In primo luogo è stato chiesto che consiglio darebbe a una persona che si è appena affacciata sul mondo digitale e vuole ottenere successo. Montemagno consiglia a queste persone di chiedersi se il progetto che stanno lanciando abbia un effettiva utilità nel mondo del mercato (product marketing). Una volta individuato il valore pratico del progetto per il mercato attuale, non resta altro che far crescere la propria azienda.

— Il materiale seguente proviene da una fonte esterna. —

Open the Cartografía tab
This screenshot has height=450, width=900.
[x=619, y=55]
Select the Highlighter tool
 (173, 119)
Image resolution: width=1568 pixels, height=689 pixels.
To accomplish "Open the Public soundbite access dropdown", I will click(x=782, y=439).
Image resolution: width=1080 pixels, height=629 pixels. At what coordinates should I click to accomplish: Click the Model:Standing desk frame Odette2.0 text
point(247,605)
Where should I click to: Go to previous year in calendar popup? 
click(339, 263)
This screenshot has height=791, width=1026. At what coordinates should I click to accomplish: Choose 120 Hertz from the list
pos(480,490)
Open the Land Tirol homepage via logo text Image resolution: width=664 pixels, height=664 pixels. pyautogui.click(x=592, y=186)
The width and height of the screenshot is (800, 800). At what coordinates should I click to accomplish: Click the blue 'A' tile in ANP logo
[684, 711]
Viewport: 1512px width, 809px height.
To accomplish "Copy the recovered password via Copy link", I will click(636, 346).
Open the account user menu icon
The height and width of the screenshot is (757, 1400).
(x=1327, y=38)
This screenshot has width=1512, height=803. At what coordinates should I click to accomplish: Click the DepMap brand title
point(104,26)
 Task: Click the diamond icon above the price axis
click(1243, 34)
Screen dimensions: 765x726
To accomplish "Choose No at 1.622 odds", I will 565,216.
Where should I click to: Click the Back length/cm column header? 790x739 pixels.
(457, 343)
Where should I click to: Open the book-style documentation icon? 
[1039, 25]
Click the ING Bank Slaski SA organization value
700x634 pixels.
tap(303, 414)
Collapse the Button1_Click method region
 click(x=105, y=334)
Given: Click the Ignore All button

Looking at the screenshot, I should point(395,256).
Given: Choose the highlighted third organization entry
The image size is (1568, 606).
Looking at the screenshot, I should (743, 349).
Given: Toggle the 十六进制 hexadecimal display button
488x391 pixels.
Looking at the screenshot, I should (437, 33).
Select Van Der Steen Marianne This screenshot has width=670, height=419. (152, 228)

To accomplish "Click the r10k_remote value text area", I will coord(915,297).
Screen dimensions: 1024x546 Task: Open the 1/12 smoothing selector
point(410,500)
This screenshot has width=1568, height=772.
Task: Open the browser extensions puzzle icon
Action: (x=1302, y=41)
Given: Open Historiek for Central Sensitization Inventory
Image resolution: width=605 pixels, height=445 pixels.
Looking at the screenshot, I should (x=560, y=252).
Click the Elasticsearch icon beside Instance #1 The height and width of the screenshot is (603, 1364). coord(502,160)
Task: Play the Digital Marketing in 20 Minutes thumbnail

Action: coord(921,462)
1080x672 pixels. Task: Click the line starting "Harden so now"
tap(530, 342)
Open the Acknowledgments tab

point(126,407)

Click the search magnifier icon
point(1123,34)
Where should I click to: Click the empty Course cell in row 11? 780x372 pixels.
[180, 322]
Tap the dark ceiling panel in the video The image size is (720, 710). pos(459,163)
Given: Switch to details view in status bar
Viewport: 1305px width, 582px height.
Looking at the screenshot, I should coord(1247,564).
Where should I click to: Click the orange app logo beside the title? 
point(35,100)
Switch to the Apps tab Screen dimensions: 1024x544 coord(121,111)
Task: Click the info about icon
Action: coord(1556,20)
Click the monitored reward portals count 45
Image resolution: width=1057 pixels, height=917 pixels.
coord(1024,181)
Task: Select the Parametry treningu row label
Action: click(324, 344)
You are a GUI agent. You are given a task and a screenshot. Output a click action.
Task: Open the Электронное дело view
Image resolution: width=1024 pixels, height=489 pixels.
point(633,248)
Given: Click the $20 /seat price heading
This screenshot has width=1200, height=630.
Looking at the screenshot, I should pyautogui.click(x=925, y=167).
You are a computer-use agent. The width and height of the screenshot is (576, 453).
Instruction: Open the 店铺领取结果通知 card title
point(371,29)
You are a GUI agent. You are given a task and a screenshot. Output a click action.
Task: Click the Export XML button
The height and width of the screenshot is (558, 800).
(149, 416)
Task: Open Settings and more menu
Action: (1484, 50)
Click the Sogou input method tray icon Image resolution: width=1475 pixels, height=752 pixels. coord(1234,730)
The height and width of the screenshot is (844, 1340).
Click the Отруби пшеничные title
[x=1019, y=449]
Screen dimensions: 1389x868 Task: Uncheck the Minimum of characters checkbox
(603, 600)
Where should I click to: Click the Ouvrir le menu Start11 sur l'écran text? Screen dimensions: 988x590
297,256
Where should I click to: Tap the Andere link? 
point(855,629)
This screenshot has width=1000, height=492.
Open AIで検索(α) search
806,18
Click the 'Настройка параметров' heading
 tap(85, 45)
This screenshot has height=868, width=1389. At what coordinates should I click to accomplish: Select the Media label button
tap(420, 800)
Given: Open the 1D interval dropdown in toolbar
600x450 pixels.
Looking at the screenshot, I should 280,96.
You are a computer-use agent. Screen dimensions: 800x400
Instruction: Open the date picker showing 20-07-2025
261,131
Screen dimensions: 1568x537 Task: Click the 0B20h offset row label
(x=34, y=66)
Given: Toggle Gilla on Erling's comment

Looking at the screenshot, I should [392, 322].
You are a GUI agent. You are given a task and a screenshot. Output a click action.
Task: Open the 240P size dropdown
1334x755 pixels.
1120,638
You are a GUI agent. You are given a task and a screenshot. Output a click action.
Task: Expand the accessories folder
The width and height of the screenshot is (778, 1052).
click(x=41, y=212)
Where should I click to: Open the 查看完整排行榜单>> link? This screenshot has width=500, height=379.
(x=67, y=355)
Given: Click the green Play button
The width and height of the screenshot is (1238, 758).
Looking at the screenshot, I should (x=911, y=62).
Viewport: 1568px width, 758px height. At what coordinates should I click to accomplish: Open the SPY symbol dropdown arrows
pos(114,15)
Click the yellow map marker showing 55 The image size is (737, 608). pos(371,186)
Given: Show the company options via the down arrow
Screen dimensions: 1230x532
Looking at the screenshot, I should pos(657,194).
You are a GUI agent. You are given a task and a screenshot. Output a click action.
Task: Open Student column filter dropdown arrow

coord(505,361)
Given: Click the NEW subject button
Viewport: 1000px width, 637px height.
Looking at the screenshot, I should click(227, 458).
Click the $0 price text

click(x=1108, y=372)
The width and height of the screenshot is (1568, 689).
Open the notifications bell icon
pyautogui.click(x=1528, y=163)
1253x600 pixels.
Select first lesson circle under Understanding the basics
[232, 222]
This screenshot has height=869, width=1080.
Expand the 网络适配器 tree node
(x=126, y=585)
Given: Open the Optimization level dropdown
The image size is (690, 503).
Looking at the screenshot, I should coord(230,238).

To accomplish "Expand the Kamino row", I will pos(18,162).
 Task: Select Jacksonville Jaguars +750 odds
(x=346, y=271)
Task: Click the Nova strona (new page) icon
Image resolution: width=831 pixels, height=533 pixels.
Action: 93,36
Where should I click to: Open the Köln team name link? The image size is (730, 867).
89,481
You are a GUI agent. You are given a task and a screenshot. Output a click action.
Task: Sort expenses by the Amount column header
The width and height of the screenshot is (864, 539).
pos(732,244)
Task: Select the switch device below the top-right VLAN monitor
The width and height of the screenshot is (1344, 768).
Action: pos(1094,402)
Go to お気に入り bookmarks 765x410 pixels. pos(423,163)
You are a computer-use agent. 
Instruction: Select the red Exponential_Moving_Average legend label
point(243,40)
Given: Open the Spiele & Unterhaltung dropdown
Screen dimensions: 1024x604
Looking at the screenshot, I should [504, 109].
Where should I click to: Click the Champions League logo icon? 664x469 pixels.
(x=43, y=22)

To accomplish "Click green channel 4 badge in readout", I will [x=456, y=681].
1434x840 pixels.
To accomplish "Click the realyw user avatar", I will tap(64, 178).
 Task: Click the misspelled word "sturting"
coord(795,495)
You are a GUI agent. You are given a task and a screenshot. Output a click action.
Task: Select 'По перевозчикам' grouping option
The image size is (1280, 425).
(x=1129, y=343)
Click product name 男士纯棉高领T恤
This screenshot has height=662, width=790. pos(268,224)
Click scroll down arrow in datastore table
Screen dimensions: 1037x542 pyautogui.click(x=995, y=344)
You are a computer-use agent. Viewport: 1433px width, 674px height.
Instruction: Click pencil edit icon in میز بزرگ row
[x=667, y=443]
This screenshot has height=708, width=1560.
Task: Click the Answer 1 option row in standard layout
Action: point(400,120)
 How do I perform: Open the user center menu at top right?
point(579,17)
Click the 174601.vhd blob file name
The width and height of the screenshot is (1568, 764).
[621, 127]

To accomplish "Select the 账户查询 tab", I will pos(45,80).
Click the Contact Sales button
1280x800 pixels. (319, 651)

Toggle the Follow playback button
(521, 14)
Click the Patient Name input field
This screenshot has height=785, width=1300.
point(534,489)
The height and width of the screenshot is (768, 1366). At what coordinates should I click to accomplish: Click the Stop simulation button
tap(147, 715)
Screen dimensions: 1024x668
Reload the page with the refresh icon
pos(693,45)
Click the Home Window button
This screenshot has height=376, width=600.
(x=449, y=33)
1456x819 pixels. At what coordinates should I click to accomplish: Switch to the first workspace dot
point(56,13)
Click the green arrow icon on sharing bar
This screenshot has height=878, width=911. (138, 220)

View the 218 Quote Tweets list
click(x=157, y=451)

La seconda domanda era incentrata sul divario qualità-quantità. Un contenuto di qualità necessita di tempo e cura per essere prodotto; quando bisogna optare per la qualità, quando per la quantità e quando diventa necessaria una combinazione tra i due elementi? L’imprenditore digitale ha spiegato che per un prodotto master servono abilità naturali e se si riuscisse a crearlo si avrebbe una

durata molto elevata. Non essendo sempre possibile garantire tale qualità o per doti naturali o per un tempismo mancato, la via ideale è proprio cercare di creare un prodotto utile, semplice da realizzare e di qualità.

Infine uno spettatore ha chiesto dei consigli per riconoscere l’attendibilità di ciò che si visualizza in rete. Montemagno ha fornito 4 consigli: verificare il track record (i risultati ottenuti) dell’utente che si vuole seguire, quante volte ha ottenuto un buon risultato, controllare la sua trasparenza e contestualizzare il proprio livello di preparazione in merito all’argomento che si sta guardando.

La conferenza è stata leggera, piacevole ed interessante. Grazie allo spazio riservato alle domande, Montemagno si è mostrato una persona aperta al dialogo e pronta a dare consigli.